One parallel between NSF and the LSC is that each is overseen by a presidentially appointed body—in the case of NSF, the 24-member National Science Board. But the science board and NSF officials usually speak with one voice: Although the board approves NSF’s budget submission to OMB, for example, its public statements typically support what the administration ultimately has requested for the agency.
Cancer institute’s bypass operation
There is already one major federal research agency that has permission to send a budgetary wish list to Congress: the National Cancer Institute (NCI). But it is not clear if that ability has made much difference.
Since 1971, NCI has been able to lay out research opportunities that have not necessarily been endorsed by the National Institutes of Health, of which it is a part, or by its parent agency, the Department of Health and Human Services. NCI’s so-called bypass budget is generally seen as a “wish list” by Congress, but lawmakers have yet to match its requested amount with actual appropriations—and the pattern is likely to continue this year. In December, for example, NCI Director Harold Varmus outlined $5.75 billion worth of activities for the upcoming 2016 fiscal year in his bypass budget, while the Obama administration has asked for just $5.1 billion.
Biomedical lobbyists admit the 16% boost envisioned in the 2016 bypass budget is unrealistic. “It doesn’t take into account the current fiscal environment, or competing priorities,” notes Jon Retzlaff of the American Association for Cancer Research in Washington, D.C. “We try to be more credible and relevant when we go up to the Hill,” he adds, citing the association’s “ask” of a 5% annual increase for the next several years.
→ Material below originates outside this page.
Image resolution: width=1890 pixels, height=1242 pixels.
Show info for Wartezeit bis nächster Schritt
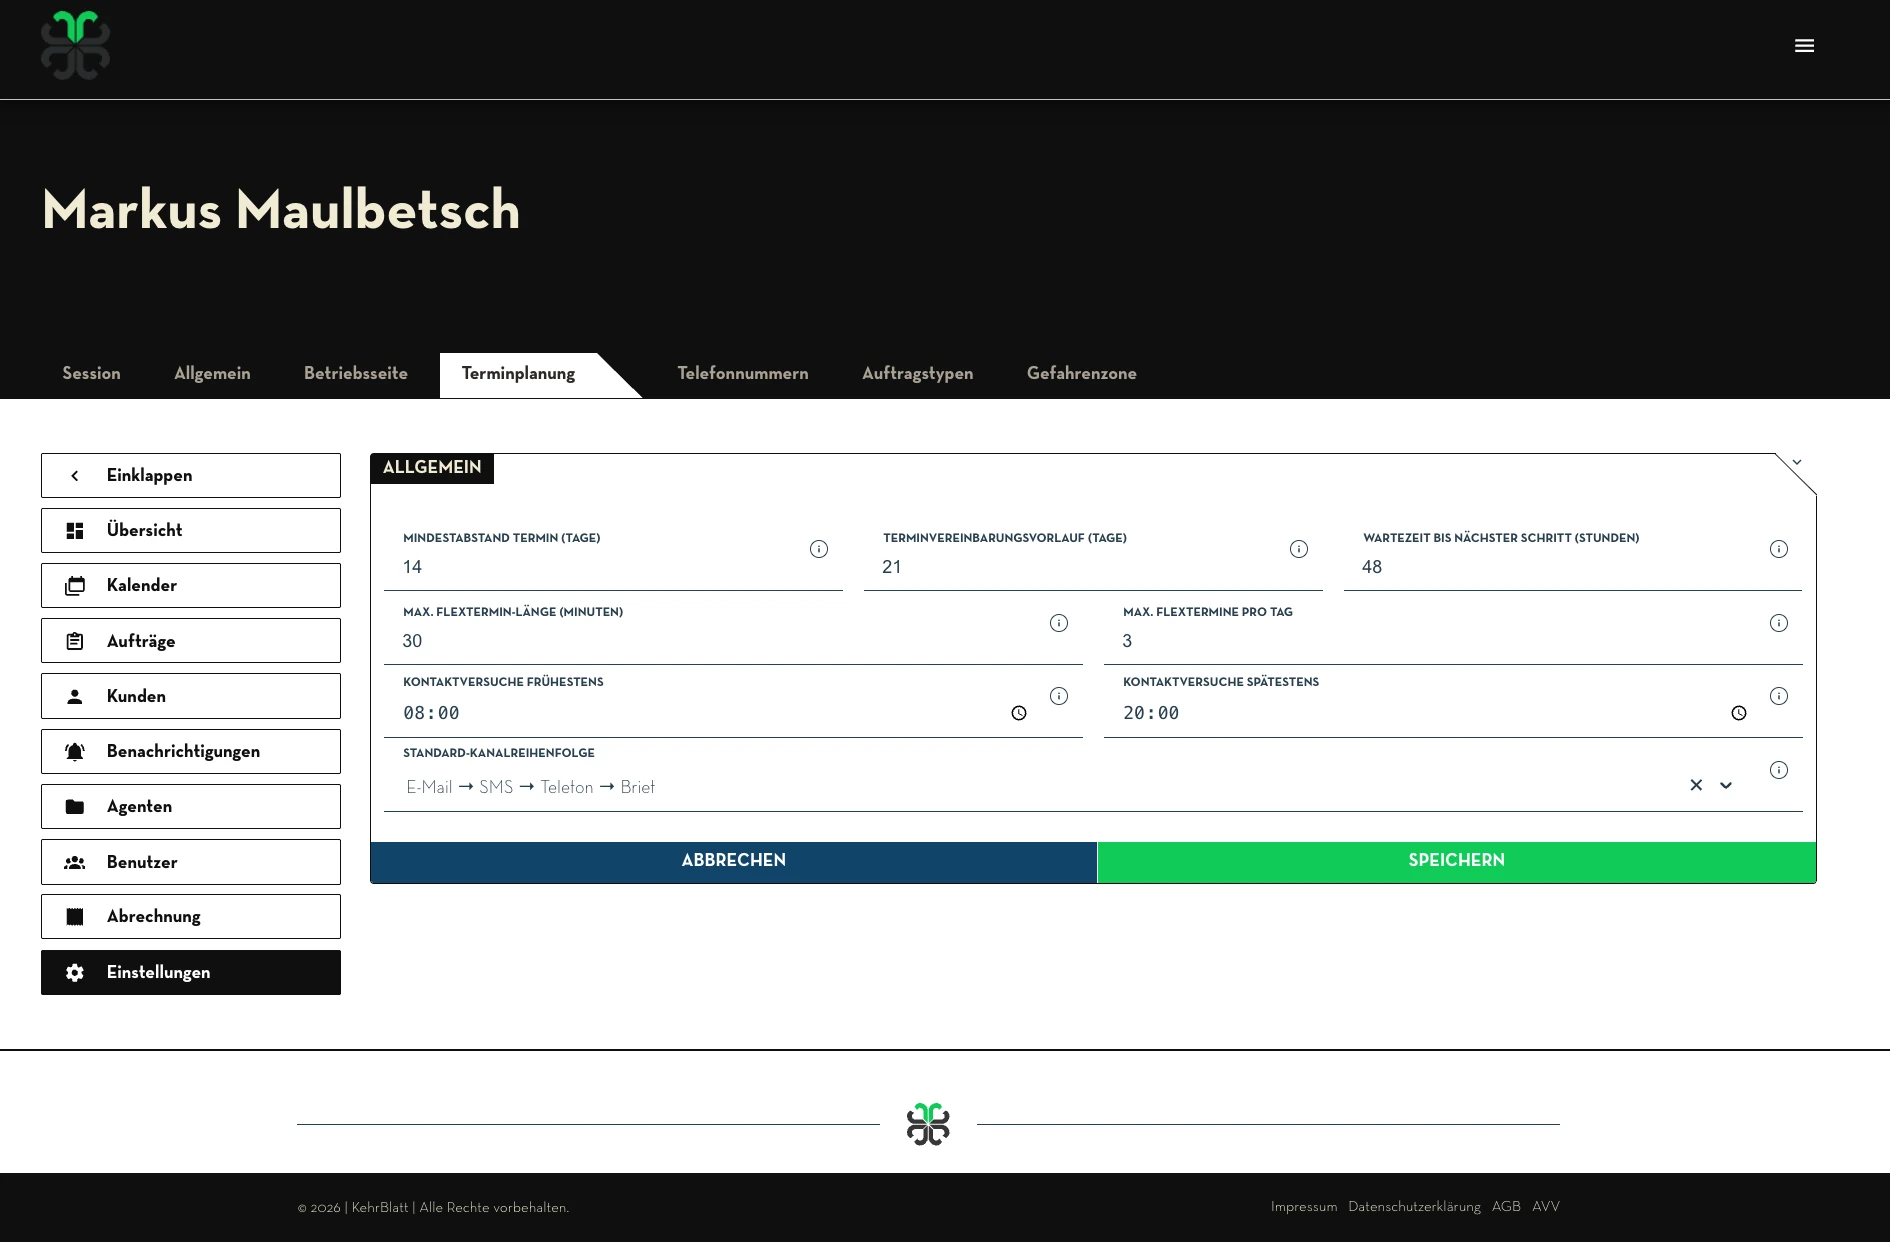(1778, 549)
Still, he says that NCI’s bypass budget is a useful tool both for educating legislators about opportunities in cancer research and for rallying the community behind a particular initiative. “It’s one of many things we use to make the case for increased funding,” he says.
With respect to NSF, Culberson’s proposal would require a change to the laws and policies that govern the $7.3 billion agency. It could be done through a spending bill, like the one Culberson and his appropriations subcommittee will be drafting later this year, or in a bill reauthorizing NSF’s programs. Representative Lamar Smith (R–TX), chair of the science committee in the U.S. House of Representatives, crafted such a reauthorization bill last year with controversial provisions about how NSF manages its grantsmaking process and allocates its funding. But the bill, which died in the previous Congress and has yet to be reintroduced, says nothing about how NSF would submit its budget.
Culberson says that he’s discussed the idea with Smith. And yesterday he told ScienceInsider that “any good idea, to be successful, should be passed into law as many times as possible, and in as many vehicles as possible.”
Most science lobbyists scoff at Culberson’s suggested change and assert it has little chance of becoming law. And the reaction crosses party lines.
“I see no merit in Rep. Culberson's proposition,” says former NSF Director Arden Bement, who was appointed by President George W. Bush, a Republican, and who completed his 6-year term in 2010, under President Obama. “I don't believe it would be constitutional without major changes in the NSF enabling act which defines a clear chain of command between the Director and the President (not through the NSB).” Bement then delivers the coup de grâce. “I don't see how political interference from the Congress would be better than political interference from the President, where constitutional authority already resides.”